If Jesus had not risen, the call to follow, to serve, to lose, would still stand for his disciples. But in rising, he tells us that this path that involves dying is ultimately a path of life. Certainly life after we die.
But life when we die daily, too: resurrection life filled the early Church and ever since, and they lived without fear, changed their community life, their personal life, changed the world.
And resurrection life fills our lives as well, gives us the courage to live as servant disciples, in sacrificial love, fills our lives with meaning and joy. Which balances the fear we sometimes feel, just as it has for disciples ever since those first women.
This is the gift of “do not be afraid”: we are freed to live without fear, and to follow our Lord’s example and path.
And perhaps we might begin by recognizing we are learning this path together, and it is a path, so we won’t be fully where we are going to be. Sometimes our paralysis and fear can come from thinking we have to have it all together all at once.
But we certainly can start with what we might call baby steps. Start in our homes and lives, at work, here in this place. We can start learning what it is to walk the path of dying there, where we spend most of our lives, knowing that we are filled with the life of the risen Lord always.

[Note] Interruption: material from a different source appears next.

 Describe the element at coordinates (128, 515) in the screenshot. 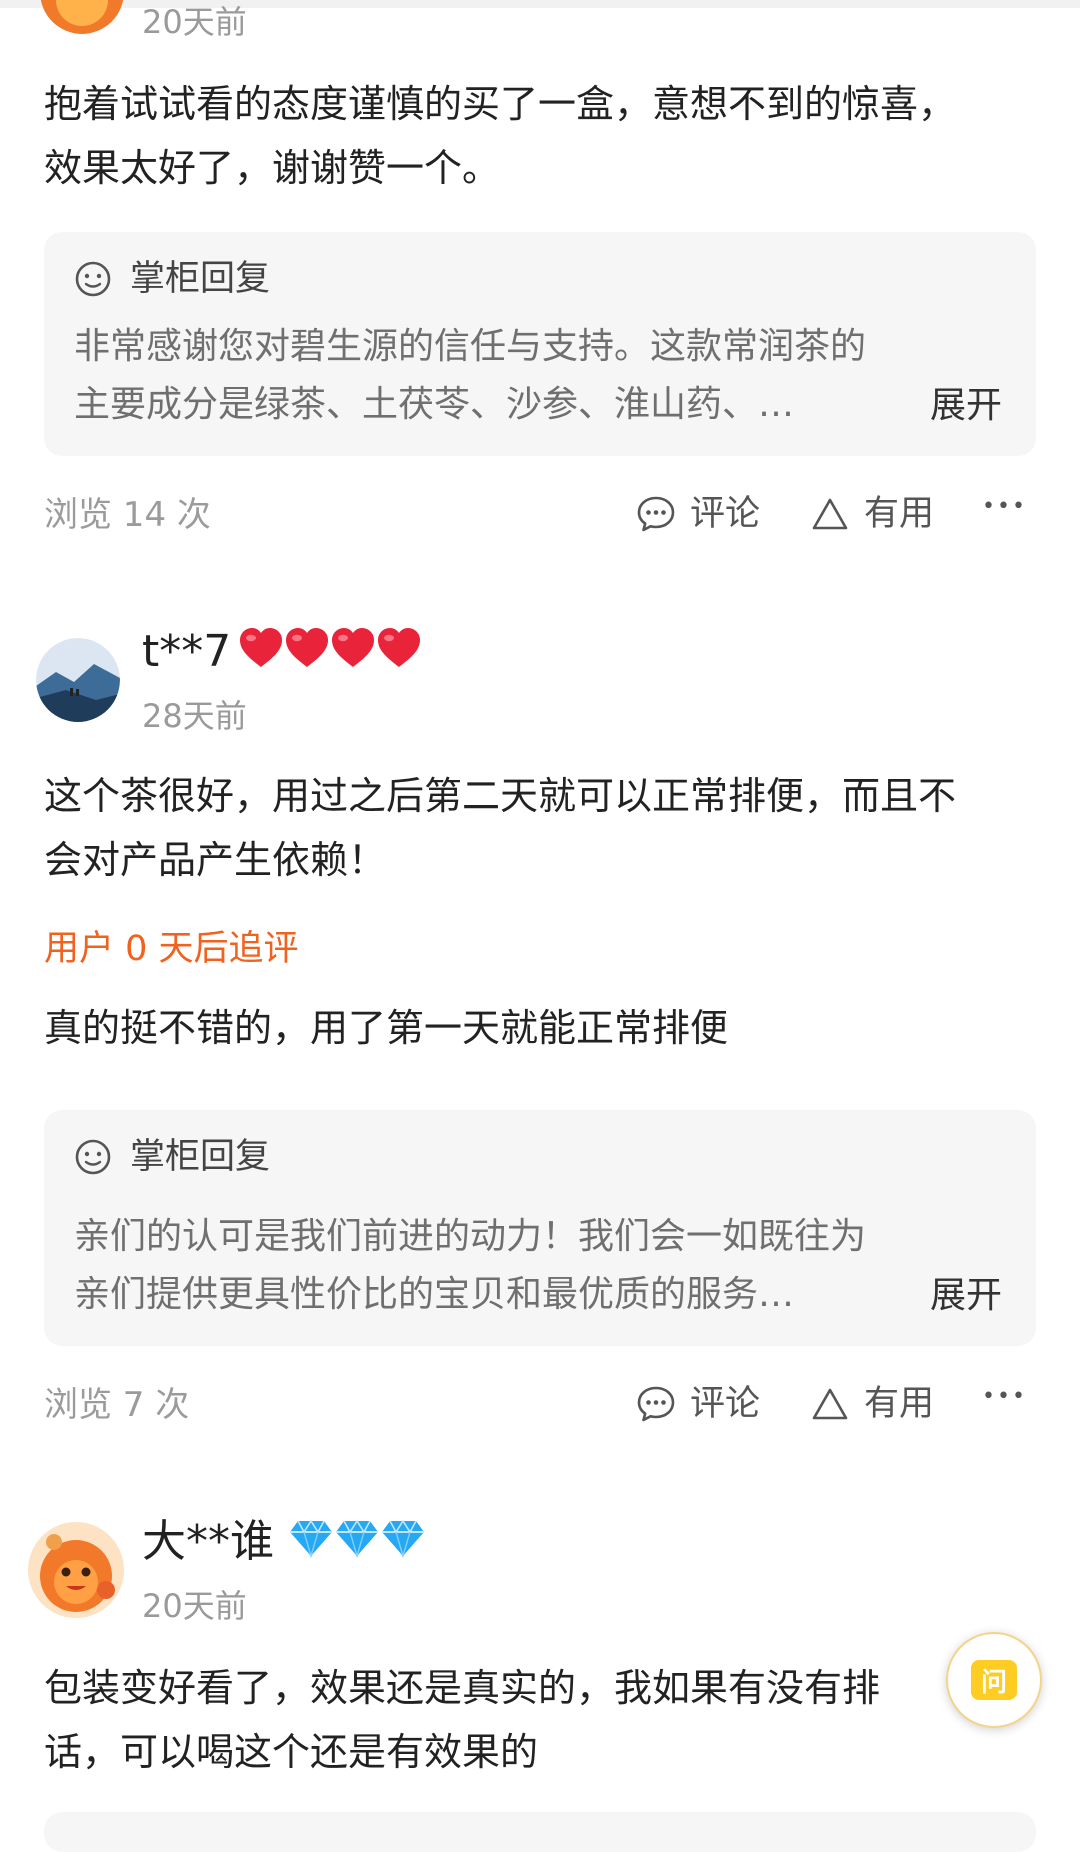

I see `view-count: 浏览 14 次` at that location.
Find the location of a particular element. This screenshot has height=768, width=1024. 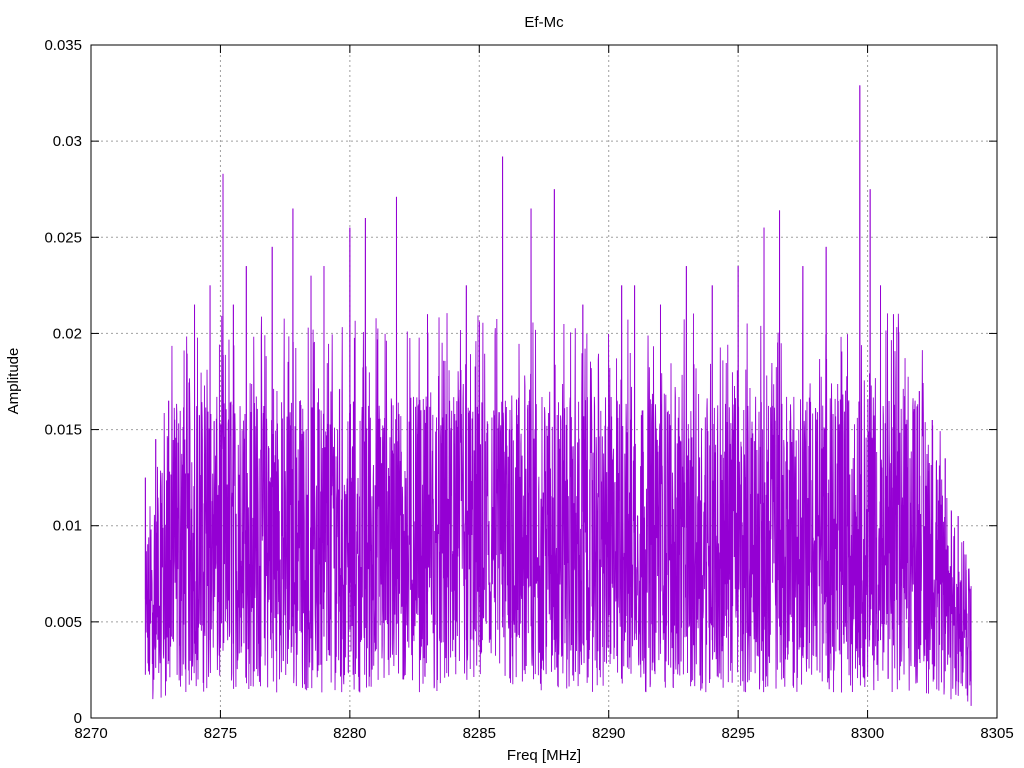

x-tick-label: 8295 is located at coordinates (738, 734).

Then, as we learn this, we can also begin to learn what that means in this city, in our neighborhoods, in our nation and world. We are called to bear in our bodies the love of God for this world, love as Jesus has. There’s no limit to where we can be useful.
“Do you know what I have done to you?” Jesus asks us.
And we answer today, “yes, though we’re kind of afraid of what this might mean. But we see you are alive and ruling through this losing, this serving, this giving, this loving.” We hear our Lord say, “Do not be afraid,” and that gives us the courage we need to go out and be like our Lord ourselves. And yes, we go out a little afraid, still. We will need to look for our Lord on our roads so he can continue to meet us and continue to say, “Do not be afraid.” We go out a little in fear, like those women.
But we also, like those women, go out in great joy. Because our Lord is risen; the Triune God has entered the death and suffering and evil and pain of this world and of our lives and changed it into life and wholeness and good and joy, and that is a gift we know now, even as we long for its fullness when we make our final journey through death.
Do not be afraid, my friends, for we belong to the Lord of Life. It is a path he has walked already to which we are now called. And since the risen Lord is our light and our salvation, what shall we fear?